Isothermal-Dielectric-Relaxation Currents in Thin-Film Al-CeF3-Al Samples

Abstract

A new technique based on isothermal-dielectric-relaxation currents (IDRC) had been successfully used to study the defect properties of thin-film Al-Ce${\mathrm{F}}_3$-Al samples. The IDRC technique consists of applying a step voltage to the sample to induce a non-steady state and then measuring the non-steady-state current as a function of time as the system decays to the steady state. It is found that at low temperatures ($T<\mathrm{}250\mathrm{}$ °K), the displacement charge $Q_d$ circulating the external circuit is associated with the geometrical capacitance. Thus, it is inversely proportional to the thickness of the sample and linearly dependent on the voltage.
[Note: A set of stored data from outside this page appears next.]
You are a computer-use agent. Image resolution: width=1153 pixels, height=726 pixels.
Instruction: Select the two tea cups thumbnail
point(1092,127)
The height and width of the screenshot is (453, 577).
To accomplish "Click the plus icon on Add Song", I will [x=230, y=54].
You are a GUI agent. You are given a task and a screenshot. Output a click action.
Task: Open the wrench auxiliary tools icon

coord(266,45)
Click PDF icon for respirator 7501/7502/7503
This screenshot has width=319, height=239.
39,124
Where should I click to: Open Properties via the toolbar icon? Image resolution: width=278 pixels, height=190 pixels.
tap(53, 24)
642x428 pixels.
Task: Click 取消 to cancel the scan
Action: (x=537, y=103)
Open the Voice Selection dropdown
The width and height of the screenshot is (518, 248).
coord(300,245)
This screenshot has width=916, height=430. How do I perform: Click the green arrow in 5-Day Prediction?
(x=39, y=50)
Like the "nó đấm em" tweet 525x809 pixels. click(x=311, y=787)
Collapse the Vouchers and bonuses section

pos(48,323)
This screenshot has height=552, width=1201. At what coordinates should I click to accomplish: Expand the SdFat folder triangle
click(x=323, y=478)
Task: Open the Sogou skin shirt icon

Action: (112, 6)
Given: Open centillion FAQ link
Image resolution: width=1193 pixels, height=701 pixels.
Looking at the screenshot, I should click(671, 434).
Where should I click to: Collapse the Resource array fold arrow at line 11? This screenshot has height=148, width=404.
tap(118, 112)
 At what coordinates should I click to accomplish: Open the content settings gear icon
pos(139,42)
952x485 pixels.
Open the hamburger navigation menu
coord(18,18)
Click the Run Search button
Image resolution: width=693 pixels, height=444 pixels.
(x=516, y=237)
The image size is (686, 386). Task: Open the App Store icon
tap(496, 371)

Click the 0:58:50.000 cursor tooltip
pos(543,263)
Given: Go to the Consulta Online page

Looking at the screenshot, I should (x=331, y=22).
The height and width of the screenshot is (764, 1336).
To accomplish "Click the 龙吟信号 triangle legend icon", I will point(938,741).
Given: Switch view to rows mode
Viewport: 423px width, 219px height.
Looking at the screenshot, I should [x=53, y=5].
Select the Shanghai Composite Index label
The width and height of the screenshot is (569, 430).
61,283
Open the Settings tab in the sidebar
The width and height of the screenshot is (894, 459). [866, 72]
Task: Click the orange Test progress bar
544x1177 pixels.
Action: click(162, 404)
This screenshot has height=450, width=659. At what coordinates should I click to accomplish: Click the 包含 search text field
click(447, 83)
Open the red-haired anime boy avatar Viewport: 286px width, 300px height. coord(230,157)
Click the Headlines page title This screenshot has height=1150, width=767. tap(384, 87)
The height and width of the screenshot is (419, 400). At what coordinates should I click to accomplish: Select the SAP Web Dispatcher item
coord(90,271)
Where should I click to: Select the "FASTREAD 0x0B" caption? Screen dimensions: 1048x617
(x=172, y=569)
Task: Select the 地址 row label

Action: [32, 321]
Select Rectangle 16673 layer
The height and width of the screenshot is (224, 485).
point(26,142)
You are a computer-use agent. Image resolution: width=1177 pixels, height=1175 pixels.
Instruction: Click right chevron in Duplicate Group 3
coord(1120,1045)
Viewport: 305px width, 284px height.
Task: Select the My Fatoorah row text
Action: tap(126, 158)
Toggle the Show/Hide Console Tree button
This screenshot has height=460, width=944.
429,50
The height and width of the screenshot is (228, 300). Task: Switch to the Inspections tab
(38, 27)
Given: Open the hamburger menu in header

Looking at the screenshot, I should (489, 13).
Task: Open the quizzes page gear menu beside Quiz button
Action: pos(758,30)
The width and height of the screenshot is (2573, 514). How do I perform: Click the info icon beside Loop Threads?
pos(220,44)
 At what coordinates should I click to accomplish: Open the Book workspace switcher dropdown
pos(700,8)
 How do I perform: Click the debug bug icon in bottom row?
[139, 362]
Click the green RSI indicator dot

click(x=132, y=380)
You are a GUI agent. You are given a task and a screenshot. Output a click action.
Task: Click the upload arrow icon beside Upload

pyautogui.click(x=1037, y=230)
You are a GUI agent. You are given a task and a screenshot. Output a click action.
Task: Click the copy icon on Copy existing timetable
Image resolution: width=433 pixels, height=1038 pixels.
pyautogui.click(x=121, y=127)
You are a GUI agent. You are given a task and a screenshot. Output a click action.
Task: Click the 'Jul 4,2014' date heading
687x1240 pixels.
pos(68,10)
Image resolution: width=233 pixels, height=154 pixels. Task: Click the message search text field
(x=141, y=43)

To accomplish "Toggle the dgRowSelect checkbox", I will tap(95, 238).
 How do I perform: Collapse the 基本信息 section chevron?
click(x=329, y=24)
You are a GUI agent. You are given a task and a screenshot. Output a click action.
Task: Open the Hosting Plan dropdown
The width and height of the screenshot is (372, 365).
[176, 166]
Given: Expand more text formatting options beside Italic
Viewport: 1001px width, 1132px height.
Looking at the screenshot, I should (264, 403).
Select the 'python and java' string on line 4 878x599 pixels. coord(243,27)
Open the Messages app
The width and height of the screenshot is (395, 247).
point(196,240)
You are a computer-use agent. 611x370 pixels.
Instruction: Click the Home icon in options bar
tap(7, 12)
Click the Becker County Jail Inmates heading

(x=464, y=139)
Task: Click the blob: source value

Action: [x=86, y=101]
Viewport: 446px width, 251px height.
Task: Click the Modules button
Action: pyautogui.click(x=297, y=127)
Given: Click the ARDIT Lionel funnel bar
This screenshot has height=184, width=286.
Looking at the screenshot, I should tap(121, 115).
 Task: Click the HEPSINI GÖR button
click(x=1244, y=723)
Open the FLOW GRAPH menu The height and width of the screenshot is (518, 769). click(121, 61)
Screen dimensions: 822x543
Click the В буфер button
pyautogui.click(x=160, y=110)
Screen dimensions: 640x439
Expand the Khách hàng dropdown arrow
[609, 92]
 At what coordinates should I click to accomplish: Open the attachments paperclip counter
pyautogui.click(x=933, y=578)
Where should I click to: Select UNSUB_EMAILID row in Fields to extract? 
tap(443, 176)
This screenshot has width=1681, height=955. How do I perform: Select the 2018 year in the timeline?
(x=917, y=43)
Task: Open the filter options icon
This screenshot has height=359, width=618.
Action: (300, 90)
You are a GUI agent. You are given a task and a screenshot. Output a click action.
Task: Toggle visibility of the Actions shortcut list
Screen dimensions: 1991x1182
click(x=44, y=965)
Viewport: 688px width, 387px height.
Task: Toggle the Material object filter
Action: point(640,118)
At higher temperatures ($T>\mathrm{}280\mathrm{}$ °K) a pronounced dielectric-relaxation current flows through the insulator. The displacement charge $Q_r$ associated with the relaxation current is found to be 20-40 times the magnitude of $Q_d$ and independent of the thickness of the insulator at low voltages, indicating the existence of Schottky barriers at the electrode insulator and, thus, that the conduction process is electrode limited. At higher voltages $V\gtrsim 4$ V, $Q_r$ saturates showing that the conduction process is bulk limited. From the $Q_r-V$ characteristic, the trapping density is found to be 6 × ${10}^{19}$ ${\mathrm{cm}}^{-3\mathrm{}}$. The $\mathrm{It}-{log}_{10}t$ characteristic is shown to manifest a pronounced peak. From this characteristic, it is determined that the occupied trap levels are contained in a band of energy of width approximately 0.02 eV, which is centered about an energy 0.63 ± 0.03 eV below the bottom of the conduction band. The results are shown to be consistent with IDRC theory and previous stimulated-dielectric-relaxation-current studies on the same samples.